# DATA EXCERPTS
-- BEGIN --

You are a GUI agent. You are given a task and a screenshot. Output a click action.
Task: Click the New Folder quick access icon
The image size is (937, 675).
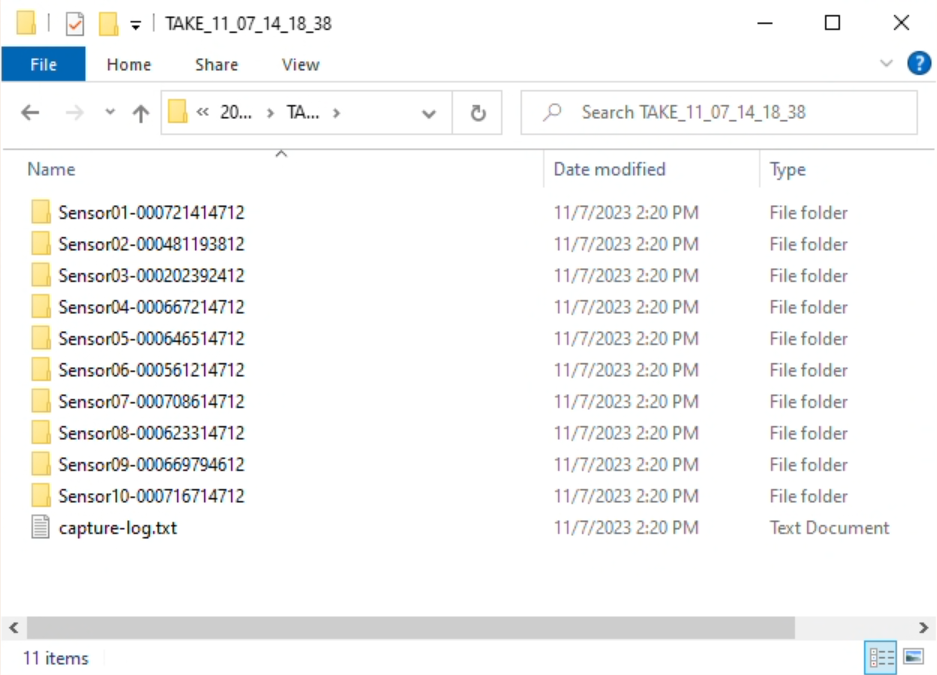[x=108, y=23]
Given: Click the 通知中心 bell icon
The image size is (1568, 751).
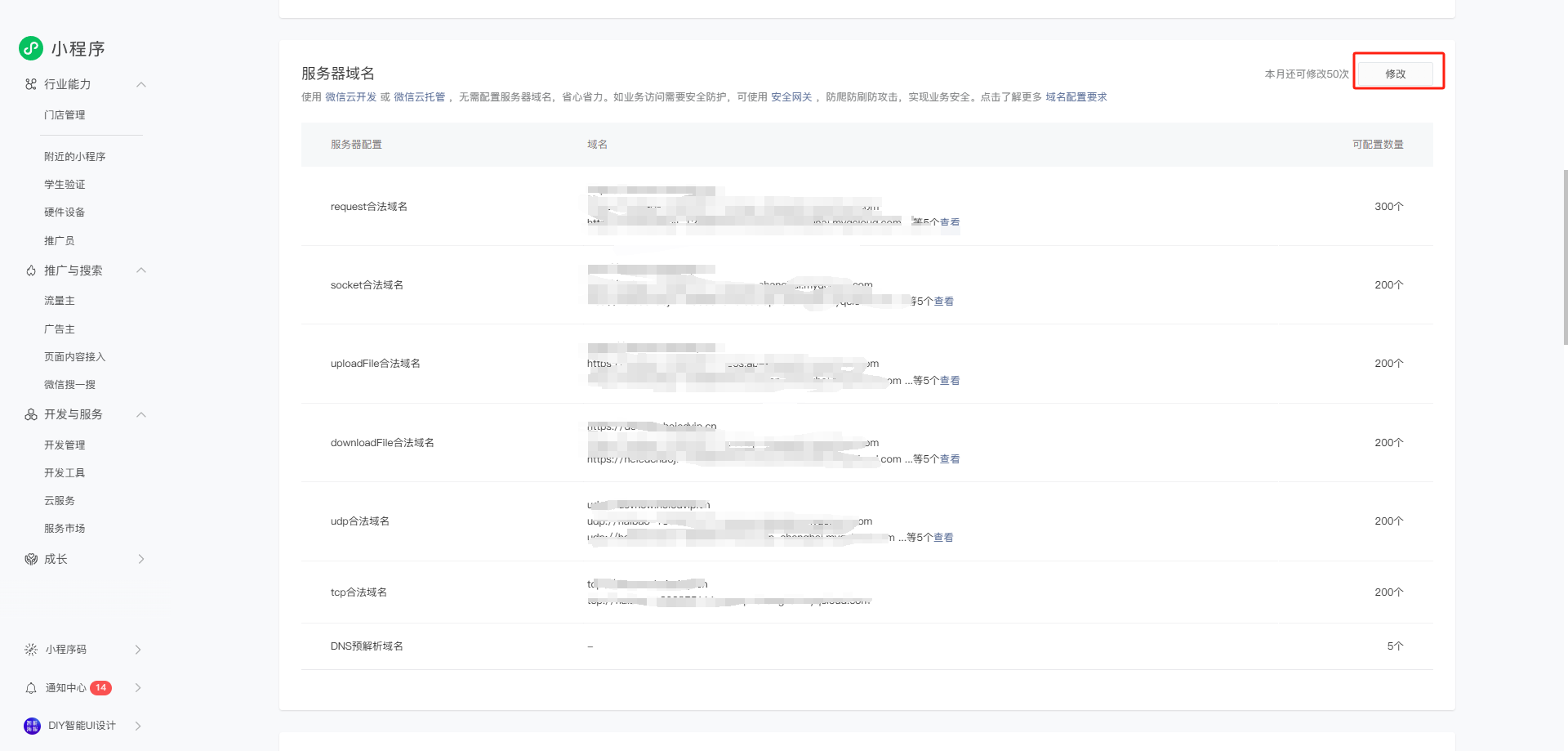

-- END --

# AIM OF THE EXERCISE
Find every line above that contains the word "size", matching case exactly, and copy each one out in full.

# RESULT BELOW
The image size is (937, 675).
The image size is (1568, 751).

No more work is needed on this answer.